Alice couldn’t understand why she was having so much difficulty getting volunteers to serve as Greeters.  She had managed the front office at First Church for 15 years and knew everyone in the congregation.  What Alice didn’t know was that her volunteers perceived her as, well, let’s just say, not very friendly.

Ministry leaders often focus on programs over people. There’s always a fire to put out, a slot to fill, or an item on the infamous ‘to-do’ list. We get so caught up in task-mode that we forget ministry is built on our relationships with people.  And volunteers are people!

Volunteer magnetic leaders know how to develop friendships with those in ministry.  The relationship begins the process of inviting people to serve.  We attract others when we demonstrate care, concern, and appreciation.  For those with social styles that are more people oriented, this may come naturally.  Those with more task-oriented styles will have to work intentionally to make this happen.

It’s important for leaders to frequently evaluate themselves to see if their relationship with volunteers is affirming. We’re often tempted to gauge our effectiveness by the success of our meetings, task completion, or the program outcomes. But the real test of ministry leadership may be on a more personal level.  Years from now your volunteers won’t remember the awesome meetings you led, but they will remember how your life impacted theirs.

Take this quick assessment to discover if you’re a magnetic leader.
Give yourself 3 points for “Always”; 2 point for “Usually”; and 0 for “Never”.

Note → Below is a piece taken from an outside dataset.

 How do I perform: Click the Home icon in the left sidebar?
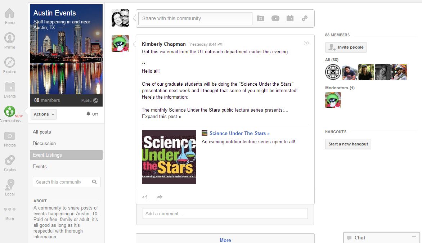point(9,14)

  • I spend time with my volunteers in non-work related activities.
  • I set aside time each week to pray for my volunteers.
  • Volunteers approach me to enjoy personal conversations.
  • Other people see me as kind in dealing with problems and disagreements.
  • Most of my volunteers would say I’m patient.
  • I’m flexible even when I’ve planned everything out.
  • I maintain a balance between being fun and being serious.
  • I respect the opinions of my volunteers even when they’re different from mine.
  • I partner with volunteers in planning events and activities.
  • I regularly express words of affirmation and appreciation to those who serve.



Use this score to celebrate your magnetic qualities and to examine ways to improve the quality of your leadership to volunteers.

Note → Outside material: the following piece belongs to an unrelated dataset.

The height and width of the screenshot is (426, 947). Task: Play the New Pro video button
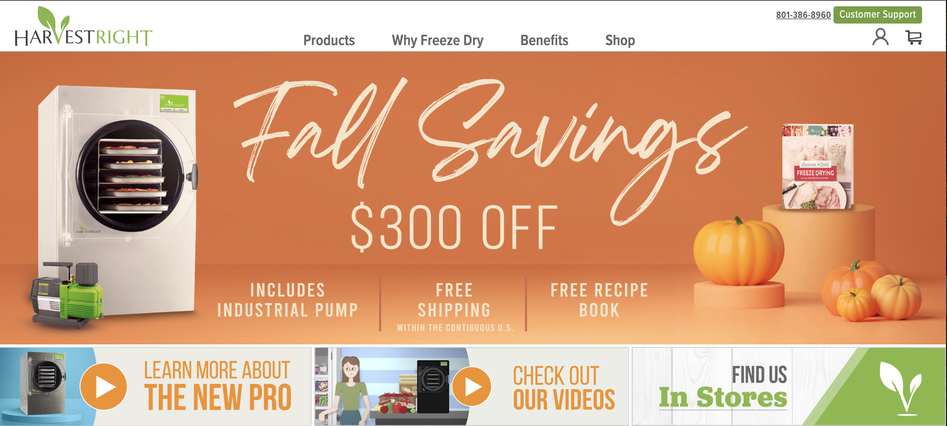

21-30            Give yourself a standing ovation.
10-20              You’re on your way.  Keep looking for ideas to improve what you’re doing.
Below 10      Taking this assessment is a good beginning.  Continue to work on ways to improve.


  1. Sherry Davis 9 years ago

    I believe the scoring for the assessment is inaccurate. It is impossible to have more than 20 points with the numbers suggested.

    Great article and a message we have been teaching for quite awhile.

    • Author
      Bob D'Ambrosio 9 years ago

      Sherry – thanks for the catch! Can you guess I was not a math major! We actually changed the point values to keep the numbers lower (easier to add!) but then forgot to change the Score Key. We’ve made the correction. Thanks for calling this to our attention.